WORK INSTRUCTIONS
Return the entries below precisely, omitting nothing.

[Records contained in a dataset]

-----

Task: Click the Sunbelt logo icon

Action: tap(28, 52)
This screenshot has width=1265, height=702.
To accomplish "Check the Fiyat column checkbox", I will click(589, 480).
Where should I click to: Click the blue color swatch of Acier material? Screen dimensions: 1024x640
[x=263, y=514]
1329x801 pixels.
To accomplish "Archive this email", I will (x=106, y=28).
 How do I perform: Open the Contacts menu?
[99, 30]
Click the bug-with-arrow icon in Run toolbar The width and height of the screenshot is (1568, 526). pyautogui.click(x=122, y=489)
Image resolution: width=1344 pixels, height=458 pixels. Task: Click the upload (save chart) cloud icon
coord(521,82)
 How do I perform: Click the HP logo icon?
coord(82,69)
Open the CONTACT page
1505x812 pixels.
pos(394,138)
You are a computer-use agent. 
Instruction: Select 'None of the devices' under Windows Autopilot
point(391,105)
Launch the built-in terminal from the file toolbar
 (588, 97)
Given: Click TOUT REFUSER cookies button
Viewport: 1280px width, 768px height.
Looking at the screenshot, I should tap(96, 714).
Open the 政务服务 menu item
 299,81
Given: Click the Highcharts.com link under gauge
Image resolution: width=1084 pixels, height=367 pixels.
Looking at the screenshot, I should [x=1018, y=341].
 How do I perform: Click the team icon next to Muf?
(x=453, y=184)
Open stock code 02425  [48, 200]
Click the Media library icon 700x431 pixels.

-----

TASK RESPONSE
Task: Click the Sunbelt logo icon

Action: tap(28, 52)
This screenshot has width=1265, height=702.
To accomplish "Check the Fiyat column checkbox", I will click(589, 480).
Where should I click to: Click the blue color swatch of Acier material? Screen dimensions: 1024x640
[x=263, y=514]
1329x801 pixels.
To accomplish "Archive this email", I will (x=106, y=28).
 How do I perform: Open the Contacts menu?
[99, 30]
Click the bug-with-arrow icon in Run toolbar The width and height of the screenshot is (1568, 526). pyautogui.click(x=122, y=489)
Image resolution: width=1344 pixels, height=458 pixels. Task: Click the upload (save chart) cloud icon
coord(521,82)
 How do I perform: Click the HP logo icon?
coord(82,69)
Open the CONTACT page
1505x812 pixels.
pos(394,138)
You are a computer-use agent. 
Instruction: Select 'None of the devices' under Windows Autopilot
point(391,105)
Launch the built-in terminal from the file toolbar
 (588, 97)
Given: Click TOUT REFUSER cookies button
Viewport: 1280px width, 768px height.
Looking at the screenshot, I should tap(96, 714).
Open the 政务服务 menu item
 299,81
Given: Click the Highcharts.com link under gauge
Image resolution: width=1084 pixels, height=367 pixels.
Looking at the screenshot, I should [x=1018, y=341].
 How do I perform: Click the team icon next to Muf?
(x=453, y=184)
Open stock code 02425  [48, 200]
Click the Media library icon 700x431 pixels.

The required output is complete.